Intravenous medications are then administered to the patient to induce a state of general anesthesia. Following induction of anesthesia, loss of consciousness is verified by apnea, loss of response to verbal commands, and loss of the eyelash reflex. Although the patient is asleep, the intravenous medications require an additional period of time to reach their peak effect. During this time, the patient’s lungs are supported with a brief period of bag-mask positive pressure ventilation prior to airway management. Airway management may involve the insertion of a laryngeal mask airway device or similar extraglottic device (see Chapter 8) or insertion of an endotracheal tube (see Chapter 6, 7, 9). Now is the student’s time to shine! Along with establishing intravenous access, bag-mask ventilation of the lungs is one of the most important skills students will acquire during their anesthesia rotation.

The anesthesia machine can be used to provide bag-mask ventilation in an apneic patient. “The circuit” refers to the clear plastic anesthesia tubing that carries oxygen and anesthetic gases from the anesthesia machine to the patient’s airway. It is called a circle breathing circuit because the gas flows in a circle directed by one-way valves. The flow of gas (oxygen) into the circuit is controlled by the gas flow meters. The adjustable pressure release valve (APL) valve controls the pressure at which gas leaves the circuit (provided there is a good seal between the patient’s face and the mask). Prior to induction of anesthesia, ensure the APL valve is fully open (turned counterclockwise). If the APL valve is closed, the patient will not be able to breathe out with a tightly fitting facemask. Ensure the oxygen flow rate is set at ≥ 6 L∙min-1 before applying the facemask. If there is no oxygen flow, the reservoir bag will be collapsed and the patient will experience difficulty breathing.

After induction of anesthesia, a seal must be created between the patient’s face and the anesthesia mask to provide positive pressure ventilation. This is commonly termed ‘bag-mask’ ventilation. Adjust the APL valve by turning the valve clockwise to 20 cmH2O. Airway pressures > 20 cmH2O may result in gastric insufflation and an increase in nausea, vomiting, and potential aspiration (see Chapters 9, 26).
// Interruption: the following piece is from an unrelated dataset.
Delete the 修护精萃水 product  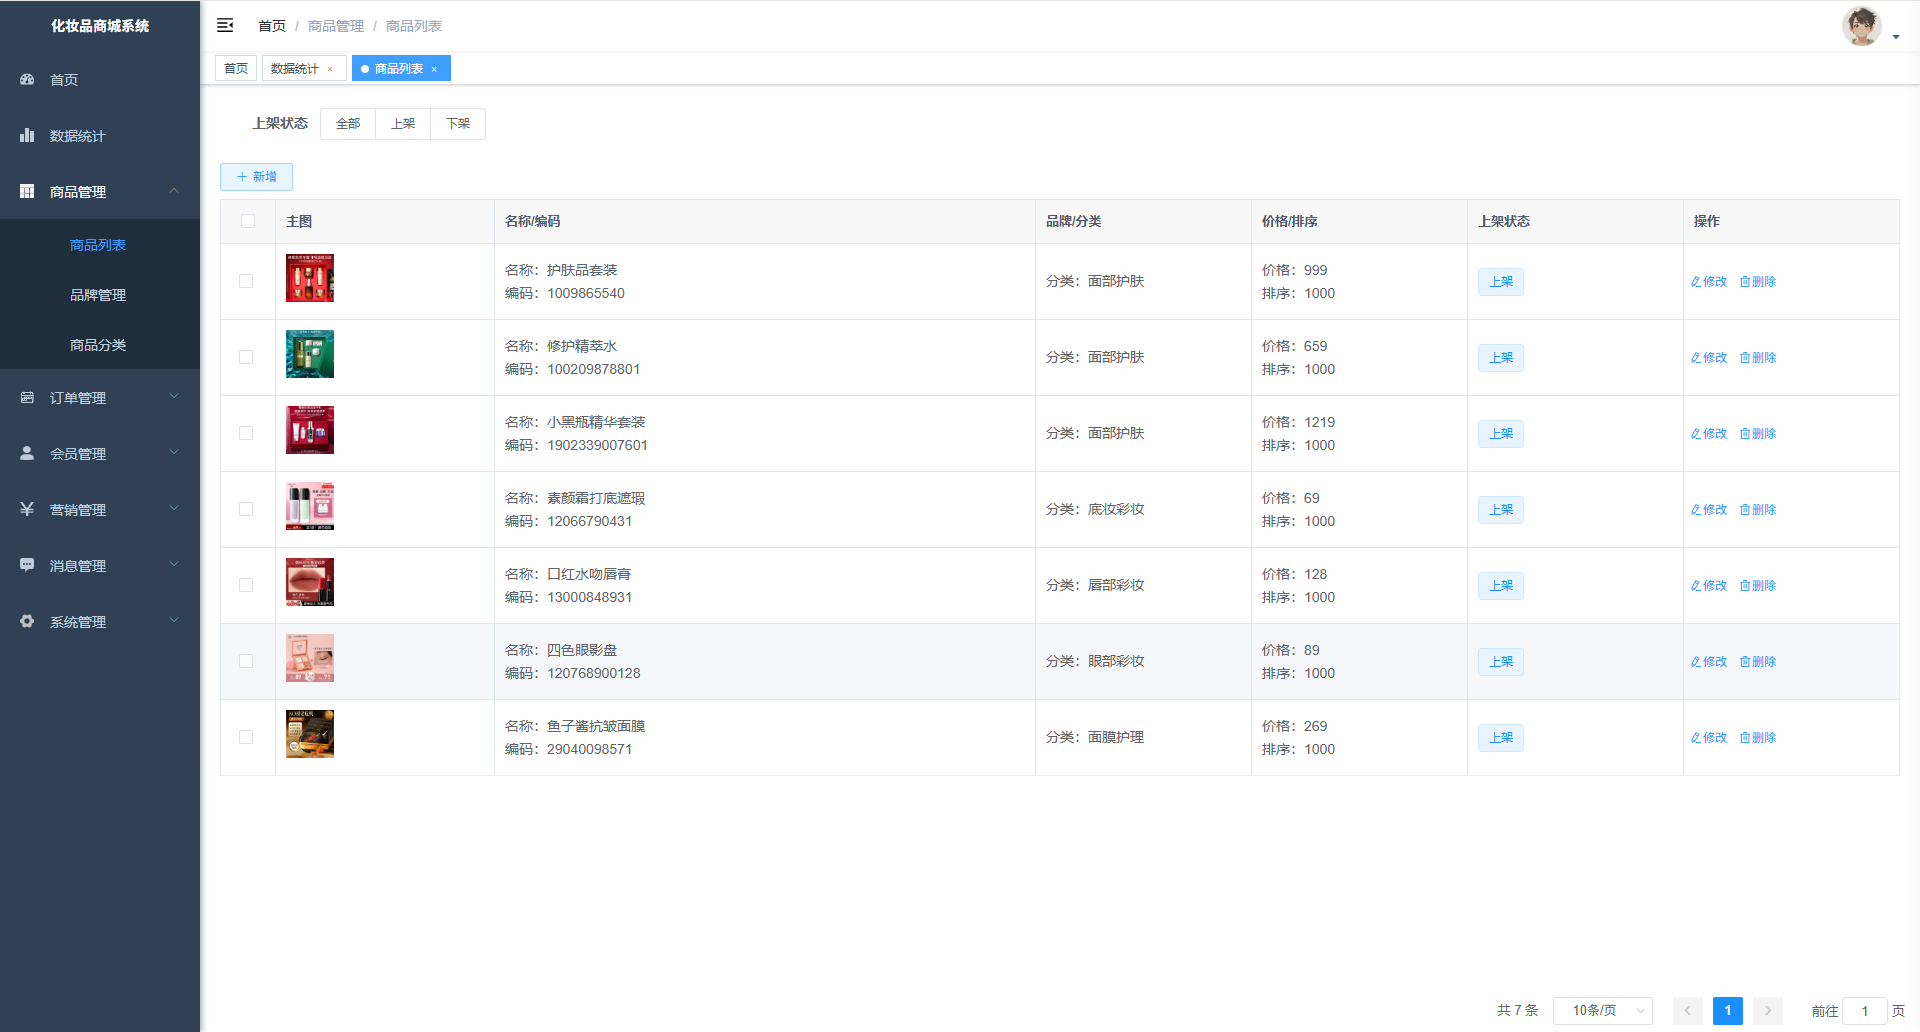tap(1758, 358)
Should the reservoir bag become distended and taut, either lift the facemask from the patient to permit passive exhalation or open the APL valve slightly by turning it counterclockwise.

Squeeze the reservoir bag to deliver positive pressure to the patient. When performed correctly, positive pressure will result in oxygen being delivered to the patient’s lungs and the patient’s chest wall will rise. As pressure is released from the reservoir bag, the patient’s chest wall will fall during exhalation, capnography will indicate that CO2 is being exhaled, and the ventilator spirometer will record the volume of gas exhaled by the patient. Common causes of failure of the patient’s chest wall to rise with positive pressure ventilation include a poor facemask seal and / or an upper airway obstruction. Ask your staff anesthesiologist what they do to problem solve when ventilation by facemask fails (see Chapter 6, 8 for maneuvers used to overcome difficulties with facemask ventilation). After insertion of an endotracheal tube or laryngeal mask airway device, ventilation may be controlled using the anesthesia ventilator. The APL valve is only functional during ‘bag-mask’ ventilation and becomes inactive once the ventilator is activated.